In questo contesto allarmante si inserisce il libro di Domenico De Masi Roma 2030. Il destino della capitale nel prossimo futuro (Einaudi, pp. 448, euro 20,00), che presenta i risultati di una ricerca previsionale commissionata dalla Camera di Commercio di Roma. Dopo aver ricostruito l’evoluzione storica della città e riproposto i risultati di una precedente indagine svolta nel 2008 sempre sul medesimo tema, il libro passa ad illustrare gli scenari per Roma nei prossimi dieci anni.

Come è costruita metodologicamente l’indagine previsionale? Avvalendosi di una tecnica di ricerca abbastanza nota denominata «metodo Delphi». Vale a dire, tramite interviste sistematiche ripetute in due successivi momenti ad un ristretto gruppo di «esperti», dodici. Davvero pochi se si pensa alla complessità del tema. Oltretutto, come sempre capita nel caso delle indagini Delphi, scelti in modo necessariamente arbitrario, non esistendo ovviamente una lista di campionamento degli esperti o qualcosa di simile.

TENENDO PRESENTI questi limiti metodologici, ai quali deve aggiungersi una certa mancanza di confronto sistematico con quei pochi processi di pianificazione strategica messi in atto dalle amministrazioni capitoline, il volume va letto come un utile e intelligente confronto di opinioni tra persone certamente qualificate, sul futuro prossimo di Roma. I temi trattati sono moltissimi e vanno dalle prospettive economiche al terzo settore, fino ad arrivare al problema dei valori, dei bisogni e finanche delle emozioni pubbliche.
Riassumendo al massimo una tale mole di analisi e considerazioni, il dato più forte che emerge è la necessità di liberare, a tutti i livelli, le grandi potenzialità della città di Roma, in modo da sviluppare quelle sinergie e quelle capacità di «fare sistema» vero nodo gordiano del presente e del futuro della capitale. Gli scenari delineati sono dunque segnati da un cauto ottimismo nella capacità di Roma di mettere in campo questi processi di ricostruzione/costruzione del proprio tessuto connettivo, entro il 2030.

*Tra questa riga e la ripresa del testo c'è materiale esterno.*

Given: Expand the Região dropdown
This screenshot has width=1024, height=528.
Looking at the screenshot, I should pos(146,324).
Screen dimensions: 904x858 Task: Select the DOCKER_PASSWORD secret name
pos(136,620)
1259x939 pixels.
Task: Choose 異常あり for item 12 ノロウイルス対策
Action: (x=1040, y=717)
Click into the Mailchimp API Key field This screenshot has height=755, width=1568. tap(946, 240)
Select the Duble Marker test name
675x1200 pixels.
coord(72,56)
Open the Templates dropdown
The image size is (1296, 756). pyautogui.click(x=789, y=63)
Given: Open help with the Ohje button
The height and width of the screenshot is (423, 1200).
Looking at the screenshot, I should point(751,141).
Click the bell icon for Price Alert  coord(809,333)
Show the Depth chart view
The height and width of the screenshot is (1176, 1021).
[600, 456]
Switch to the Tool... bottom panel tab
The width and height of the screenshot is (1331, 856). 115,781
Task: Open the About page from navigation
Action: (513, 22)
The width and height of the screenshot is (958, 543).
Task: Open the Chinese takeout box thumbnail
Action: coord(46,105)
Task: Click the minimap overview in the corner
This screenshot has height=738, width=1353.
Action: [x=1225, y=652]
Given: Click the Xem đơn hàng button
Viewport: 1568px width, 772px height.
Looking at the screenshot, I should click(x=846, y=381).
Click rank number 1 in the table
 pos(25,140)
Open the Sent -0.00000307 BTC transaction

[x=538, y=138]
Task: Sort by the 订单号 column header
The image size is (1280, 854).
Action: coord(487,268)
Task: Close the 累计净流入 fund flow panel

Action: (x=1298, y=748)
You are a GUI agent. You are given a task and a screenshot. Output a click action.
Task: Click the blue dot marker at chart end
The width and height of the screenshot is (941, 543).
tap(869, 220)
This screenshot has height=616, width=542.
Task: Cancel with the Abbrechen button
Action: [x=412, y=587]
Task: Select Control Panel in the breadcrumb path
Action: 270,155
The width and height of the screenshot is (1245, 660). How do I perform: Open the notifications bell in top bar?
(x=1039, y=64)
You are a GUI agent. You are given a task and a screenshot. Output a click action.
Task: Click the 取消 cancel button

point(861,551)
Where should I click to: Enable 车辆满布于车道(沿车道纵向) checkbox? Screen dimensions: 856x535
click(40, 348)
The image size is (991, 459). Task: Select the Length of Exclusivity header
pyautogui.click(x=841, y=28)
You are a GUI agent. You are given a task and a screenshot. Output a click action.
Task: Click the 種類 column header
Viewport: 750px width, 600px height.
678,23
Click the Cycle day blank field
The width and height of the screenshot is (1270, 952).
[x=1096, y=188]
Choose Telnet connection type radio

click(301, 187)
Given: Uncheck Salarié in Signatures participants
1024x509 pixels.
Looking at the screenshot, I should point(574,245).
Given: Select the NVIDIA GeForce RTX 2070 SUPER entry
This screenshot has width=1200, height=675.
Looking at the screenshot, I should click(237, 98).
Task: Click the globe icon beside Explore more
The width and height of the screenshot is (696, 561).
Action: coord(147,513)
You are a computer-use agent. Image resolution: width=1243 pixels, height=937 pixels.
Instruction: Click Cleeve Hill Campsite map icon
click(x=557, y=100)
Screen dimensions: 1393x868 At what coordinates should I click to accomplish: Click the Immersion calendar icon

IL GRANDE ASSENTE del libro così come dei (pochi) processi di pianificazione strategica messi in campo dalle istituzioni capitoline o solo abbozzati, continua però ad essere la cittadinanza. In altre parole, in ogni contesto dove la pianificazione strategica ha funzionato essa non è mai stata elaborata attraverso un puro e semplice dialogo tra le élites. Ma attraverso il dispiegamento di processi di partecipazione continua di chi abita e lavora nei territori (si veda il felice esempio di Rimini o di Milano, rimanendo in Italia). Soltanto se politica, istituzioni, associazioni e ricerca sapranno ripartire da questo dato di base, sarà invece possibile colmare il grande deficit di futuro che attanaglia Roma oggi.